【ceph】CEPH 单活MDS主从切换流程|REPLAY
代码基于ceph nautilus版本
MDS关键概念
想要理解MDS切换过程,首先需要理清一些基本概念。
MDSMAP
- 包含整个ceph集群的所有mds的状态信息:fs个数、fs名称、各mds状态、数据池、元数据池信息,等等
- 包含当前的MDS map epoch(纪元),即地图创建的时间,以及它最后一次改变的时间。它还包含用于储存元数据的池,元数据服务器的列表,以及哪些元数据服务器up和in。要查看MDS map,请执行ceph fs dump。
RANK
- rank定义了多mds直接对元数据负载的划分,每个mds最多只能持有一个rank,每个rank对应一个目录子树,rank id从0开始。
- Ranks定义了元数据工作负载在 多个元数据服务器守护进程(multiple Metadata Server (MDS) daemons)之间的共享方式。

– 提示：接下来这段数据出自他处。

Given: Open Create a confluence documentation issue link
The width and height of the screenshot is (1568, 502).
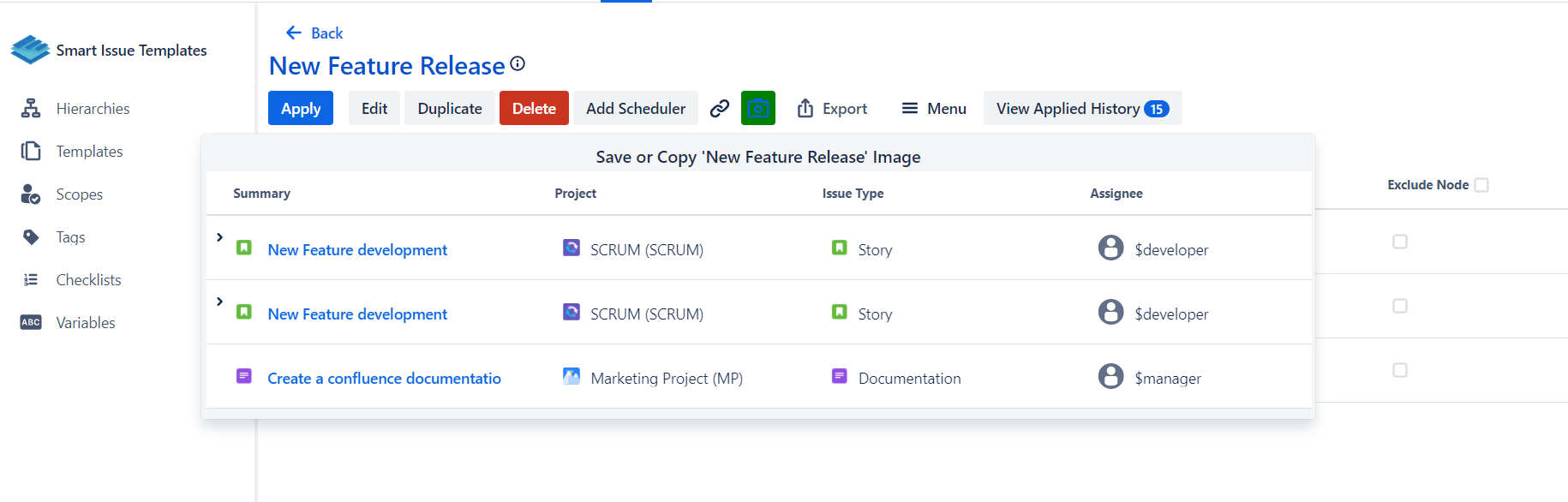Looking at the screenshot, I should [384, 379].
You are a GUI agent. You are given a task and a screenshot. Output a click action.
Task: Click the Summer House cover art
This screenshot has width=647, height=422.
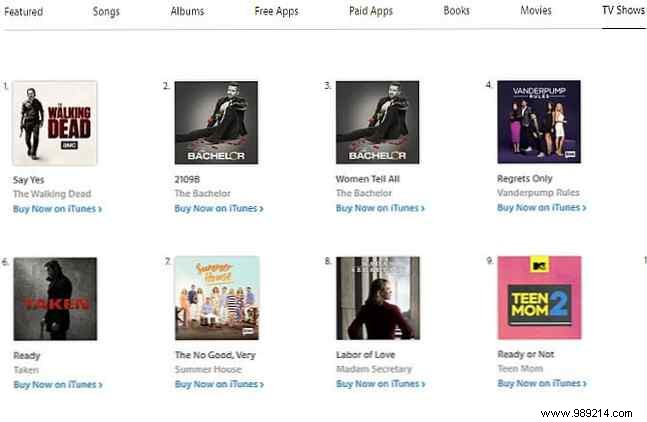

ranks的数量是MDS守护进程的最大数量,可以在同一时间活动。每个MDS守护进程 handles分配给该rank的Ceph文件系统元数据的一个子集(a subset of the Ceph File System metadata。
- 每个MDS守护程序最初启动时都没有rank。Monitor会给守护进程分配一个rank。一个MDS守护进程在同一时间只能拥有一个rank。守护进程只有在它们被停止时才会失去rank。
这里注意一种特殊情况,即stand-replay状态下的mds也是持有rank的,s且 id和其follow的active mds的rank id相同,如下图所示
MDS JOURNAL
- cephfs的journal是用于记录元数据事件的日志
- journal以event形式存放在rados的metadata pool中
- 在处理每个io行为时,先写journal再执行实际的io操作
- 每个active mds维护自己的journal
- journal被分割为多个object
- mds会修剪(trim)不需要的journal条目
- journal event 查看:cephfs-journal-tool --rank=<fs>:<rank> event get list
(cephfs-journal-tool — Ceph Documentation 中文:https://www.bookstack.cn/read/ceph-10-zh/8a5dc6d87f084b2a.md)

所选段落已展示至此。